In our business, we have seen it all, in terms of how and why an appliance is not functioning as it should.
First and foremost, the most common reason your dryer is not drying properly is that your vent (and perhaps your blower housing inside the dryer) is clogged with lint and cannot push the air through. That is a huge fire hazard (over 15,000 dryer fires per year), and as you can see on our home page with our Youtube videos, we think it’s a big deal. If it is over 6 feet in length, has elbows, goes up to the roof or down under the house, it should be professionally cleaned/inspected every year. More often if it is a significant distance.
If your dryer takes too long on sensor dry, the sensor itself may be coated and needs to be cleaned to properly sense the dryness of the load. The use of dryer sheets is probably the culprit here. Dryer sheets leave a residue that inhibits the ability of the sensor to do its job. A professional can take care of this for you.
Your clothes may be too wet going into the dryer. If your washer is not spinning the clothes out well enough, it stands to reason that it will take significantly longer to dry the load. The load should not be “wet,” just damp when they come out of the machine.
Your timer is off. It is not staying on as long as it should to dry the load. And your timer may be the old-style knob type or a control panel or PC board telling the unit what to do.

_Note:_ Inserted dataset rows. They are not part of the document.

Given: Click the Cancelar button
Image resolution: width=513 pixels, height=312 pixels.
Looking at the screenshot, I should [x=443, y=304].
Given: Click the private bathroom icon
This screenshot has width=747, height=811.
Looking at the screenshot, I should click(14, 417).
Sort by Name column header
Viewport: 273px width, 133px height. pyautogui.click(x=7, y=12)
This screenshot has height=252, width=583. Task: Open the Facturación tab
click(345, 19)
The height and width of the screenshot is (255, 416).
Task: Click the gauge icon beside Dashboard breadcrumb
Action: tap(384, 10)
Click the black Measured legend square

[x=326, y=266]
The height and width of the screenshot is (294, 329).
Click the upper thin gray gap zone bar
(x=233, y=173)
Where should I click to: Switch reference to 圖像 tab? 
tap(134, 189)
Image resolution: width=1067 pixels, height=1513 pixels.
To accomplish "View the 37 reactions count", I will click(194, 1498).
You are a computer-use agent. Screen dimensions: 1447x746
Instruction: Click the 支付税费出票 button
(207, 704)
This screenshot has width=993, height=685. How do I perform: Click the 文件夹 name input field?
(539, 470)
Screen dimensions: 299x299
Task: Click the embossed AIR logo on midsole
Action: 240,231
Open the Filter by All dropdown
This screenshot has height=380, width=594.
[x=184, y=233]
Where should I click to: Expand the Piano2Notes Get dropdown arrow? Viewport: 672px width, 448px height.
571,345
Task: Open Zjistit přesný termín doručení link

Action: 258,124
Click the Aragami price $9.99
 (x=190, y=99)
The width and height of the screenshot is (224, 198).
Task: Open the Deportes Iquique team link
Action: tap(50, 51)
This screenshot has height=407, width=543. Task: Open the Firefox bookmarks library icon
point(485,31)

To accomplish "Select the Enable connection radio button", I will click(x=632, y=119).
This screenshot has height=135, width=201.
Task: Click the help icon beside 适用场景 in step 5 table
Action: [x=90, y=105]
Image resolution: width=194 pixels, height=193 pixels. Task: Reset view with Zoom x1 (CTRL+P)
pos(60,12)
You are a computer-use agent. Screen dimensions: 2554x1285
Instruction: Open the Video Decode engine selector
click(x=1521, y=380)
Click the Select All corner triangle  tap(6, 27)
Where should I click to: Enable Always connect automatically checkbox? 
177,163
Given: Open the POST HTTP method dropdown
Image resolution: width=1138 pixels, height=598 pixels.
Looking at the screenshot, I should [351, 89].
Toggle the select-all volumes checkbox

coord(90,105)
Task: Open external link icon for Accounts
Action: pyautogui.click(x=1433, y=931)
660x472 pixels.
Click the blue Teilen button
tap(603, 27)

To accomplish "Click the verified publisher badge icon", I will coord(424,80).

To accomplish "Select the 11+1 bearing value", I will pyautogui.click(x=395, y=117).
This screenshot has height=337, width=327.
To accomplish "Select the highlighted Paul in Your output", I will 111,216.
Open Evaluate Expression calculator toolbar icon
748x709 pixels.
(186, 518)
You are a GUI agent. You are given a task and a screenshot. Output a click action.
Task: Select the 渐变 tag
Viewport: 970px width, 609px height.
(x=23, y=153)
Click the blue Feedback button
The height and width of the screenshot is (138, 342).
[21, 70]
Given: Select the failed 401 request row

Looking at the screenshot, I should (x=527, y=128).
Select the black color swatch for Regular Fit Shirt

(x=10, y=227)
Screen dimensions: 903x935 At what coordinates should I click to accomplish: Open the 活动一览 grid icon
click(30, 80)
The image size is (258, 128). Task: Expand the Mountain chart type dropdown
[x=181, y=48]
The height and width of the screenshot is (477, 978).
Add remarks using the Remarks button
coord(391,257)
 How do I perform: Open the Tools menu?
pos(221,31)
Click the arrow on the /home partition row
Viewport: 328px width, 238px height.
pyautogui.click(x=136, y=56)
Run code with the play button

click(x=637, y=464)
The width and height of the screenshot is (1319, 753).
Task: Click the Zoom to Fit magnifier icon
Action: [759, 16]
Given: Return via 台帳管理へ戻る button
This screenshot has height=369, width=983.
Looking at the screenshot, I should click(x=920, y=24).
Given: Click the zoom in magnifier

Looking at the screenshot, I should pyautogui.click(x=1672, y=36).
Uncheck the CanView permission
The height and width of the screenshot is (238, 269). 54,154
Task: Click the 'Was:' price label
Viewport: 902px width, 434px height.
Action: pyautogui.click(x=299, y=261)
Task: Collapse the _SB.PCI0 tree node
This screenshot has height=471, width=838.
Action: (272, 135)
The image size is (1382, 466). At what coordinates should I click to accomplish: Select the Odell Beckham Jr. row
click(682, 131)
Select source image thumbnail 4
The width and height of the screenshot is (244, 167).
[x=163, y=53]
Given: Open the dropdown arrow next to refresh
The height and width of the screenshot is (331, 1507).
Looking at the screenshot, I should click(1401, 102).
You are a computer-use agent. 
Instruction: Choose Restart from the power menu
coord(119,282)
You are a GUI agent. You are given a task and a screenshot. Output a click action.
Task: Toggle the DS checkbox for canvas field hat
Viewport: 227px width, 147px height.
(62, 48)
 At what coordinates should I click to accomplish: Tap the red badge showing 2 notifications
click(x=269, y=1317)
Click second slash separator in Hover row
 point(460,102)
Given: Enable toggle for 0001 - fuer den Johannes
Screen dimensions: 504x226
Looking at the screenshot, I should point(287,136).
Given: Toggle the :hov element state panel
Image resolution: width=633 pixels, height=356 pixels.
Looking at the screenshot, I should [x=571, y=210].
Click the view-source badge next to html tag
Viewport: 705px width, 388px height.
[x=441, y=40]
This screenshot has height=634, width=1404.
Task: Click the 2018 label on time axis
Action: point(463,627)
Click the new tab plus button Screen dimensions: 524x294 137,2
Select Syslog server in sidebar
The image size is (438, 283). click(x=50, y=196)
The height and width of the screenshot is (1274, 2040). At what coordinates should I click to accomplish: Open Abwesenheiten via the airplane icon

You are washing/drying loads that are simply too big for the unit to handle. I know that laundry is a huge chore, and the fewer loads the better. However, jamming those clothes in will just put unnecessary stress on the washer and dryer, which will put stress on the components and shorten the life of the appliances. Not the best for all concerned. Definitely wash only full loads, but items need to have a little room to move. An added bonus is that they will come out cleaner.
A little yearly TLC, a few changes in your habits, and you may see a significant improvement in your dry times.